§ PROBLEM
Search the records below for "Click the Waist (cms) column header". Return that line and all remaining lines exactly.

§ DATA UNDER STUDY

────────────────────

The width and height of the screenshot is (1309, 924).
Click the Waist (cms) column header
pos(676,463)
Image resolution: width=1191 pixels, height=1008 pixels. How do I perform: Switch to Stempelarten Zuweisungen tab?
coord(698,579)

────────────────────

§ RESPONSE AREA
Click the Waist (cms) column header
pos(676,463)
Image resolution: width=1191 pixels, height=1008 pixels. How do I perform: Switch to Stempelarten Zuweisungen tab?
coord(698,579)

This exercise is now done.